With the world’s population set to reach 9.7 billion by 2050, the World Bank is calling for innovations that will help us feed the planet. One of the options being discussed is vertical, indoor farming.
The concept involves growing food indoors in big warehouses, with walls stacked several metres high with lush plants, all grown under LED lighting and completely protected from the outside world. These indoor farms are intended to be located in cities so they are close to customers.
Supporters of the concept say it is unique as it can provide totally pesticide-free fruit and vegetables that are tastier than other varieties. The additional taste apparently comes from the ability to deliver specific growing conditions for difficult varieties, which are impossible to guarantee in traditional farms.

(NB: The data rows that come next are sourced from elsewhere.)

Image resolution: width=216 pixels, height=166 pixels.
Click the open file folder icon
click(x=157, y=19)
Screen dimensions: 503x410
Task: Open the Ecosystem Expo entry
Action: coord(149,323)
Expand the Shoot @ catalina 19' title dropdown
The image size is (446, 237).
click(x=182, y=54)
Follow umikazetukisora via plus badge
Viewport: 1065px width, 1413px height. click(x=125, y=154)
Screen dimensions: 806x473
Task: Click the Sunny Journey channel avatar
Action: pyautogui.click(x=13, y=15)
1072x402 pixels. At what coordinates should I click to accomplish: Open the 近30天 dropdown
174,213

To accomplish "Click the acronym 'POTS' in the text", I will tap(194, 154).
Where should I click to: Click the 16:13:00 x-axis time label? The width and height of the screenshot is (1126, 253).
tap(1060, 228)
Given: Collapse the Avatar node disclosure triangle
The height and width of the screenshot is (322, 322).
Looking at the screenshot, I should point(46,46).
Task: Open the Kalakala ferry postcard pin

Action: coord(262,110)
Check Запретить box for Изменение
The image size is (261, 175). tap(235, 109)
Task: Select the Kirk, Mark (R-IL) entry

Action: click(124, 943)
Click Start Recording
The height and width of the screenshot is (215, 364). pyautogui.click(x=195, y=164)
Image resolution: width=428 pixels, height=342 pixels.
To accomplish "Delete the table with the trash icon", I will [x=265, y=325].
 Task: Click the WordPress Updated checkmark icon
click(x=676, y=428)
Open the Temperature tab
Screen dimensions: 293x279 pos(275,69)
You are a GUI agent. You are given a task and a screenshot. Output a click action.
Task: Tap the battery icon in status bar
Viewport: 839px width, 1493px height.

Another advantage to vertically-grown food is its extended shelf life.
Matt Barnard, CEO of Plenty, one of the leading US companies in the industry, explained this advantage to Euronews at the Web Summitheld in Lisbon at the beginning of November.
“The sun forces us to grow in places that are economic and those are very limited around the world. That means we have to put these lettuce heads and strawberries and tomatoes on trucks and planes… it imposes miles and weeks, and fruits and vegetables that don’t have much flavour or nutritional value,” he said.
As Plenty grows its food directly in the cities it supplies, it cuts waiting and travel time, which it says extends the shelf life by weeks and gives the food additional nutrition.
Many argue that high production costs make indoor-farmed food too expensive for the average household, but Barnard disputes the numbers, saying Plenty offers “competitive” prices with normal supermarkets.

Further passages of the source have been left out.